We’re all going out to dinner tonight and going rollerblading after, which I am so excited for! Today will be filled with self care, great conversations, and just lots of love and happiness! I love celebrating birthdays and I love being able to hang with good people!
I hope everyone has a magical day- may you be present to all of the blessings around you!
I have been getting more in touch with my angels and guides, and leaning into surrendering my worries away. Me thinking I can control everything and minimize future stress by making up every worst case scenario is just robbing me of the peace I can find in this present moment.
All we have is now, as tomorrow is never guaranteed. The more I can lean into being grateful for all that is around me, the more blessings I see and the more grounded I feel. I have a beautiful life that I have created along side my husband, and I deserve to enjoy it while I’m here.
I absolutely love love, so naturally today is a wonderful day!

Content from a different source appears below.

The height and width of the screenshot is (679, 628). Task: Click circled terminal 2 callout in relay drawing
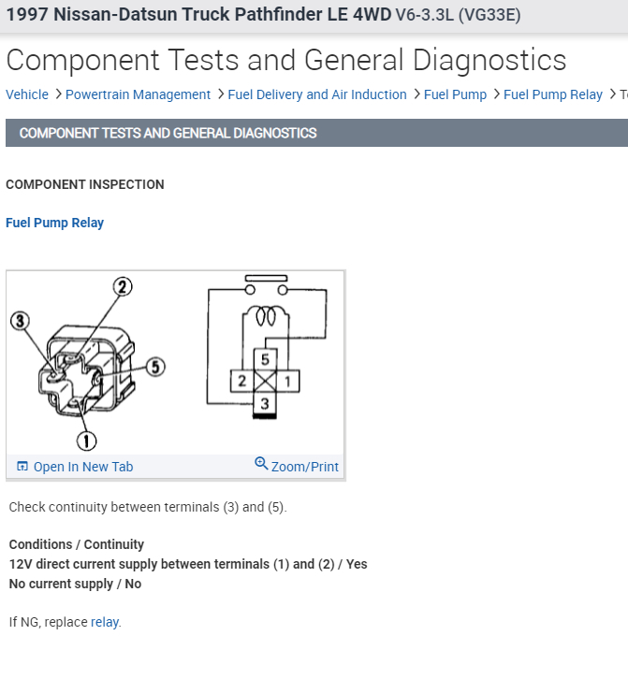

Tbh I’m not a huge participant in the hallmark holiday, however I can’t sit and be against it when I have so much love in my life. I am so blessed to have a great husband, and I am also blessed to have supportive, loving friendships in my life. I will always root for love and truly believe everyone deserves a special, safe love in their life.
You are only in control of yourself and your mindset- so why not give yourself a beautiful life? Put that magic bubble around you and repeat after me:
I am in my grateful, abundant energy and no one can take that away from me. Any negative thoughts or energy sent my way will not touch me, but instead it will vanish into thin air, releasing only love. I am thankful for this life and I choose happiness.
Now visualize a large, iridescent bubble all around you. All inside is sunshine, warmth and a feeling of peace. May you be able to access that feeling whenever you need to.